GIVEN PROBLEM => In the entries below, rename "computer-use agent" to "desktop agent" throughout and leave every other part untouched.

Stored items =>
>> Begin

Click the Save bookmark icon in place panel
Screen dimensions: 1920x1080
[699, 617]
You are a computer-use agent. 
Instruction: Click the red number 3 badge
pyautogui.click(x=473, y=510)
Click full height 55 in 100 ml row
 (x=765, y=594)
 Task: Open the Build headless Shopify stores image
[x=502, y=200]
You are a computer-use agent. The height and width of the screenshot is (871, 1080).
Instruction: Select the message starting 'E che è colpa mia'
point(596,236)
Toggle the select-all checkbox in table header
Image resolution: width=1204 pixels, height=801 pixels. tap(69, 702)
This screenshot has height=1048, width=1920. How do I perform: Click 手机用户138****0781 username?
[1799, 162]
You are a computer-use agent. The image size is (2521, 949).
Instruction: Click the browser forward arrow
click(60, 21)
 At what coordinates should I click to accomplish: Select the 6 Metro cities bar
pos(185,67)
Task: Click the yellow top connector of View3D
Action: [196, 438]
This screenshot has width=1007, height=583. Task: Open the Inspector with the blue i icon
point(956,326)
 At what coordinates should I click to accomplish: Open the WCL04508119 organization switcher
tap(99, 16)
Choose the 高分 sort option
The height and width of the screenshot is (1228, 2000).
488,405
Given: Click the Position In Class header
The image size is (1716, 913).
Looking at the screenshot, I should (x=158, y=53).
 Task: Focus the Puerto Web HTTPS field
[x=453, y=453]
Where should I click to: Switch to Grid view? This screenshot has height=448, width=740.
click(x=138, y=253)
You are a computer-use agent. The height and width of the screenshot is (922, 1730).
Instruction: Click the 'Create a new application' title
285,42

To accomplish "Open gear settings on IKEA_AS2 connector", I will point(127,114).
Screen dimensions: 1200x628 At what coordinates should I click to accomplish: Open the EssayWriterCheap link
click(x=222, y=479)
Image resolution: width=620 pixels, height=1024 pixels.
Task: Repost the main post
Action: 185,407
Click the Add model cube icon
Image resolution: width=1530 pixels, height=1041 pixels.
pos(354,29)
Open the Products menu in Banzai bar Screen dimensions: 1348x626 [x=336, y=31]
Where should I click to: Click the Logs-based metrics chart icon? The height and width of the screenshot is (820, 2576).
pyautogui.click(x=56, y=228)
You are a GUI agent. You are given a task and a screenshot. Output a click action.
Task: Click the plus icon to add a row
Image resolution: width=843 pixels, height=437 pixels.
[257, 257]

>> End

COMPLETE OUTPUT =>
Click the Save bookmark icon in place panel
Screen dimensions: 1920x1080
[699, 617]
You are a desktop agent. 
Instruction: Click the red number 3 badge
pyautogui.click(x=473, y=510)
Click full height 55 in 100 ml row
 (x=765, y=594)
 Task: Open the Build headless Shopify stores image
[x=502, y=200]
You are a desktop agent. The height and width of the screenshot is (871, 1080).
Instruction: Select the message starting 'E che è colpa mia'
point(596,236)
Toggle the select-all checkbox in table header
Image resolution: width=1204 pixels, height=801 pixels. tap(69, 702)
This screenshot has height=1048, width=1920. How do I perform: Click 手机用户138****0781 username?
[1799, 162]
You are a desktop agent. The image size is (2521, 949).
Instruction: Click the browser forward arrow
click(60, 21)
 At what coordinates should I click to accomplish: Select the 6 Metro cities bar
pos(185,67)
Task: Click the yellow top connector of View3D
Action: [196, 438]
This screenshot has width=1007, height=583. Task: Open the Inspector with the blue i icon
point(956,326)
 At what coordinates should I click to accomplish: Open the WCL04508119 organization switcher
tap(99, 16)
Choose the 高分 sort option
The height and width of the screenshot is (1228, 2000).
488,405
Given: Click the Position In Class header
The image size is (1716, 913).
Looking at the screenshot, I should (x=158, y=53).
 Task: Focus the Puerto Web HTTPS field
[x=453, y=453]
Where should I click to: Switch to Grid view? This screenshot has height=448, width=740.
click(x=138, y=253)
You are a desktop agent. The height and width of the screenshot is (922, 1730).
Instruction: Click the 'Create a new application' title
285,42

To accomplish "Open gear settings on IKEA_AS2 connector", I will point(127,114).
Screen dimensions: 1200x628 At what coordinates should I click to accomplish: Open the EssayWriterCheap link
click(x=222, y=479)
Image resolution: width=620 pixels, height=1024 pixels.
Task: Repost the main post
Action: 185,407
Click the Add model cube icon
Image resolution: width=1530 pixels, height=1041 pixels.
pos(354,29)
Open the Products menu in Banzai bar Screen dimensions: 1348x626 [x=336, y=31]
Where should I click to: Click the Logs-based metrics chart icon? The height and width of the screenshot is (820, 2576).
pyautogui.click(x=56, y=228)
You are a GUI agent. You are given a task and a screenshot. Output a click action.
Task: Click the plus icon to add a row
Image resolution: width=843 pixels, height=437 pixels.
[257, 257]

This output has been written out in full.